Larry, I can't see any difference in what you and Alcalaina are saying here!


----------



## Pesky Wesky (May 10, 2009)

Alcalaina said:


> Well yes, but _"que vayan a residir"_ implies that this is aimed at people who plan to reside in Spain - i.e. not people on an extended holiday with a permanent home elsewhere.
> 
> And I suspect that in the unlikely event that someone who overstayed did get a fine, it would be less than the cost of staying in a hotel in Gibraltar for two weeks.


I think it means if you are going *to live* OR *to stay *for more than 90 days.
I think that anyone who has lived in Spain for a while and keeps in touch with what's happening (like yourself) knows that laws in Spain are often dictated in such a way as to not be precise, to purposely lead to ambiguity so that each situation can be interpreted individually until there is a precedence in the courts which can then be followed.
As we have said, the likelihood of anything adverse happening if you are on an extended holiday seems remote *as things stand*


----------



## larryzx (Jul 2, 2014)

Pesky Wesky said:


> I think it means if you are going *to live* OR *to stay *for more than 90 days.
> I think that anyone who has lived in Spain for a while and keeps in touch with what's happening (like yourself) knows that laws in Spain are often dictated in such a way as to not be precise, to purposely lead to ambiguity so that each situation can be interpreted individually until there is a precedence in the courts which can then be followed.
---*---
WRITTEN TASKS:
**A)** In the forum thread, what does Alcalaina say the phrase "que vayan a residir" implies?
**B)** Reproduce the forum thread between "Larry, I can't" and "permanent home elsewhere.", inclusive, renaming "extended holiday" to "long vacation" everywhere it occurs.

[Stored items]
---*---
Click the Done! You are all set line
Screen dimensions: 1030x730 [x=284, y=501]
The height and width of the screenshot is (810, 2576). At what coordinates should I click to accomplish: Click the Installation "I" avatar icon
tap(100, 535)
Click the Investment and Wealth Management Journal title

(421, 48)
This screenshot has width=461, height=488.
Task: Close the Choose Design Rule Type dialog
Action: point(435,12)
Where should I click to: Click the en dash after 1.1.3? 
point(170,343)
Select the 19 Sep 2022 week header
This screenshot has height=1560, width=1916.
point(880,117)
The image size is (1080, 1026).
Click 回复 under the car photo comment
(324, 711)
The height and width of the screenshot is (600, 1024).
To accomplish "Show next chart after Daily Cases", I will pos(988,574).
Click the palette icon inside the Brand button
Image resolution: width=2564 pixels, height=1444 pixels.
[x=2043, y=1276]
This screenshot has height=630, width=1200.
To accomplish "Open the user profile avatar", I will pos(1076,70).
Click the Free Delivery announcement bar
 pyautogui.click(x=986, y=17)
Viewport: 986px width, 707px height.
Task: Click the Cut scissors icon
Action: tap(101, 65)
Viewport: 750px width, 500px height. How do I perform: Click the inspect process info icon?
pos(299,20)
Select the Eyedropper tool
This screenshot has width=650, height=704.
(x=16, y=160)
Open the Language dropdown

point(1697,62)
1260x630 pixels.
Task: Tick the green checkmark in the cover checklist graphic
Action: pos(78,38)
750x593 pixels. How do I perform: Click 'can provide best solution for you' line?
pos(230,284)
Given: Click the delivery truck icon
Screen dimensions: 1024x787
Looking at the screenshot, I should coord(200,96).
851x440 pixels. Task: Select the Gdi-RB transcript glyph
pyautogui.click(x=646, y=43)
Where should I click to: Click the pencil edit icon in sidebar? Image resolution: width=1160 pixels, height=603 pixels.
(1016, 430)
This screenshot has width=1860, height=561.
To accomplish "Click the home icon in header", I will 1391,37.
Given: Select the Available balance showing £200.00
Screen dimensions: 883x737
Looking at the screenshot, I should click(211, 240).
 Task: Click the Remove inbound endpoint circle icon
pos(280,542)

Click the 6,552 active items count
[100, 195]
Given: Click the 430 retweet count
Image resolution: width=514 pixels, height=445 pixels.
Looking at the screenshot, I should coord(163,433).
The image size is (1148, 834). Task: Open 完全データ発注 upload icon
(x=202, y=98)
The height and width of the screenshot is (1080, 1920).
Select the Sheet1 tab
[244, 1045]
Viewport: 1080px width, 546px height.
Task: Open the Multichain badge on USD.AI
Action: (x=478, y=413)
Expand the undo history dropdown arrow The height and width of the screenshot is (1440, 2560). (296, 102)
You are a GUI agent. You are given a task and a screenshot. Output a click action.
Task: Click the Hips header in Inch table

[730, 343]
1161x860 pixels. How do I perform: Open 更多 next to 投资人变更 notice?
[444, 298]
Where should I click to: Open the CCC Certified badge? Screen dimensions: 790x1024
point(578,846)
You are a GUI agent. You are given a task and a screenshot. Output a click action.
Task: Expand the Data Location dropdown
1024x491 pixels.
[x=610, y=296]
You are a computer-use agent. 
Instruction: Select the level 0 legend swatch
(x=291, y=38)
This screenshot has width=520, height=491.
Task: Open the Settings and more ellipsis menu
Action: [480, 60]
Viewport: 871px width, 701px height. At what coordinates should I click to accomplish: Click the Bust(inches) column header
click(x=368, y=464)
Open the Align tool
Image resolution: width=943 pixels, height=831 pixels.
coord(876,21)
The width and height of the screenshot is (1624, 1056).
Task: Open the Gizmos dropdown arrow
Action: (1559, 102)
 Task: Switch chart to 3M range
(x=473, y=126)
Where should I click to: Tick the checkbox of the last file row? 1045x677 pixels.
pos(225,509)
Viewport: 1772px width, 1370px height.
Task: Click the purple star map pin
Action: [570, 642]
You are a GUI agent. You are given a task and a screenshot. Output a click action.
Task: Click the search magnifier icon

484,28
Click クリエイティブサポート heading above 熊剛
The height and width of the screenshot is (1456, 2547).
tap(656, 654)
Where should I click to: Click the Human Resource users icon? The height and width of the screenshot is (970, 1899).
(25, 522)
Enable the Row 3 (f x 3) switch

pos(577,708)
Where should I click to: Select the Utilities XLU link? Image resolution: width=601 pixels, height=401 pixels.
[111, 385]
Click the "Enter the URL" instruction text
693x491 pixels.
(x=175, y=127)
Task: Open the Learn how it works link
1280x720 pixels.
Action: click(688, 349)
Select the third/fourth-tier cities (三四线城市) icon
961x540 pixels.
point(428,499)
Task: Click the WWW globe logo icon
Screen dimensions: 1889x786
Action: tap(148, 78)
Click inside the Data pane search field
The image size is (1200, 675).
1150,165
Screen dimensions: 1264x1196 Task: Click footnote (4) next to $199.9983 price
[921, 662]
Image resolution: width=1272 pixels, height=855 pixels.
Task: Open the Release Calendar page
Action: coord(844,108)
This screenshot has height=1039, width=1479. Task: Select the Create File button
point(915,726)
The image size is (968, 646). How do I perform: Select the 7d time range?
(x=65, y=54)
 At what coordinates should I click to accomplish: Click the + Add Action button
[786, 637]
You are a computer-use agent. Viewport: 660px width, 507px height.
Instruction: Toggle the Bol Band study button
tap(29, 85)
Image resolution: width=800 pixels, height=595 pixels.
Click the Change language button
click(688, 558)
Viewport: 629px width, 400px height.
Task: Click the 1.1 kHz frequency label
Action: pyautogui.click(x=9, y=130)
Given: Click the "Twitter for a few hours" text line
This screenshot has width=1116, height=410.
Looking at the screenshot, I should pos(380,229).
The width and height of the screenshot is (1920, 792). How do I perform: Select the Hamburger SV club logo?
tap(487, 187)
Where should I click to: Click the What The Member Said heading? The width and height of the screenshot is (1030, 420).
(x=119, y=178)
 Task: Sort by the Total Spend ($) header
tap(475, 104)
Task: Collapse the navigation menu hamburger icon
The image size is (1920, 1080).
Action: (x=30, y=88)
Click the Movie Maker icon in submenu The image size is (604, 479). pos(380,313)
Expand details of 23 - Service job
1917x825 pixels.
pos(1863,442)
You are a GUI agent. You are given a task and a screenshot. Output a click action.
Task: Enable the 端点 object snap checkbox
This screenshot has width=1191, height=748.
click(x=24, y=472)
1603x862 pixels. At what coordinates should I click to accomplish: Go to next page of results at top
---*---
COMPLETED EXERCISE:
**A)** It implies the rule is aimed at people who plan to reside in Spain, not people on an extended holiday with a permanent home elsewhere.

**B)**
Larry, I can't see any difference in what you and Alcalaina are saying here!


----------



## Pesky Wesky (May 10, 2009)

Alcalaina said:


> Well yes, but _"que vayan a residir"_ implies that this is aimed at people who plan to reside in Spain - i.e. not people on an long vacation with a permanent home elsewhere.